The task: Scan the entries for "will". Every line that holds it is to be copied.

(Saved data entries)
<<<<

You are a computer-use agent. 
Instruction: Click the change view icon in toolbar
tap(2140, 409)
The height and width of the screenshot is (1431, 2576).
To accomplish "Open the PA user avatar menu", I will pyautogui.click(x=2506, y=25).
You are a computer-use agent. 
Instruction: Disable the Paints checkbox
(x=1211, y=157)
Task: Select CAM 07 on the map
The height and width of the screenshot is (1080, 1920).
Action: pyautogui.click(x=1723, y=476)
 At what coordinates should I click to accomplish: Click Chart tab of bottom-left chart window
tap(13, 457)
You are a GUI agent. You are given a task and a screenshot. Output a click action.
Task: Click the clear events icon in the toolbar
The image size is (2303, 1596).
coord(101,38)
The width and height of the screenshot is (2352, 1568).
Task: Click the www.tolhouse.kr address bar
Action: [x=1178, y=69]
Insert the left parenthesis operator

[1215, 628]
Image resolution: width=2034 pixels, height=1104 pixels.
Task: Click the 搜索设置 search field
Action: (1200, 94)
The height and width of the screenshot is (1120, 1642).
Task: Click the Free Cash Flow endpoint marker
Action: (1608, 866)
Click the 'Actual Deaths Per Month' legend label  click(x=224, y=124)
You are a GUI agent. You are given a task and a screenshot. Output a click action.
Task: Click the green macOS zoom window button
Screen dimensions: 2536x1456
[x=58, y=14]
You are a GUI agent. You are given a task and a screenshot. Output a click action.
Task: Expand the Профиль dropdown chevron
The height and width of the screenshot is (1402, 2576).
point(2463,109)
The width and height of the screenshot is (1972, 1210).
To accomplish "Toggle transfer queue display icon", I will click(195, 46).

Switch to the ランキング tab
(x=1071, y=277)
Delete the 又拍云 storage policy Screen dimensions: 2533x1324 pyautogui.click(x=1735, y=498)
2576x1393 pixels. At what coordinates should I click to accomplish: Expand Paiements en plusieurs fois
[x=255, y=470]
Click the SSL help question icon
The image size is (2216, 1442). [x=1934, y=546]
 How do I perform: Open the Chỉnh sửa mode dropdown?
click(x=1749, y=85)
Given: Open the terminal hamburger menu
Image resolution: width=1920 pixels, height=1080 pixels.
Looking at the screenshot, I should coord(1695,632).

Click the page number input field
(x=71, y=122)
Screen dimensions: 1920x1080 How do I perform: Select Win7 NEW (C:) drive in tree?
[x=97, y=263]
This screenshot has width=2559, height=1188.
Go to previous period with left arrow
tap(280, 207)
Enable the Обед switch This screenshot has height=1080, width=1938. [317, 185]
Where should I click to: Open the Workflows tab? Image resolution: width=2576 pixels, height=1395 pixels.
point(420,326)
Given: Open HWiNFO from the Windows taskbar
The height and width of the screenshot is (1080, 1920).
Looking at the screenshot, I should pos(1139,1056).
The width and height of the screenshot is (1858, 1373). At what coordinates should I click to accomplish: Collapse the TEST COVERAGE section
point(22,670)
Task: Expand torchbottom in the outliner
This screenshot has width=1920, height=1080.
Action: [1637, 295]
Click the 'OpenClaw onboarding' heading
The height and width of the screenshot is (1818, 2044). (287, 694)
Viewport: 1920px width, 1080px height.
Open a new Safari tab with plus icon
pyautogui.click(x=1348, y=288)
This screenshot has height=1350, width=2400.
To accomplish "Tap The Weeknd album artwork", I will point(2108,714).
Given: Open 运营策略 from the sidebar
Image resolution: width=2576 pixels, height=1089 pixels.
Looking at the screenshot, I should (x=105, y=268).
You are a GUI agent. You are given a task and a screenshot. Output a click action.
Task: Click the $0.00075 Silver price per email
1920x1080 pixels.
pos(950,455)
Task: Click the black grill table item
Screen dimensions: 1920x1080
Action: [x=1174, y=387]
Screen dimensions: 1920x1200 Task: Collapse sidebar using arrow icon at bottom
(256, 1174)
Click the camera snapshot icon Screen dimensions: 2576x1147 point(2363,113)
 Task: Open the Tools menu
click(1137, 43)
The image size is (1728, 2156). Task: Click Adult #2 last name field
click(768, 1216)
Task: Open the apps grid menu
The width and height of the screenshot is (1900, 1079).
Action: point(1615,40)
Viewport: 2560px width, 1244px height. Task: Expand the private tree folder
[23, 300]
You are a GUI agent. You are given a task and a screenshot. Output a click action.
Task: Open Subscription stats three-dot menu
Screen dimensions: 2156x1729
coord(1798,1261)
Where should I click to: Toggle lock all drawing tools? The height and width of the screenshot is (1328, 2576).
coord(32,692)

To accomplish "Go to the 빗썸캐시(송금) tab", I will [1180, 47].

>>>>

Reply to the exercise:
To accomplish "Open the PA user avatar menu", I will pyautogui.click(x=2506, y=25).
To accomplish "Toggle transfer queue display icon", I will click(195, 46).
To accomplish "Tap The Weeknd album artwork", I will point(2108,714).
To accomplish "Go to the 빗썸캐시(송금) tab", I will [1180, 47].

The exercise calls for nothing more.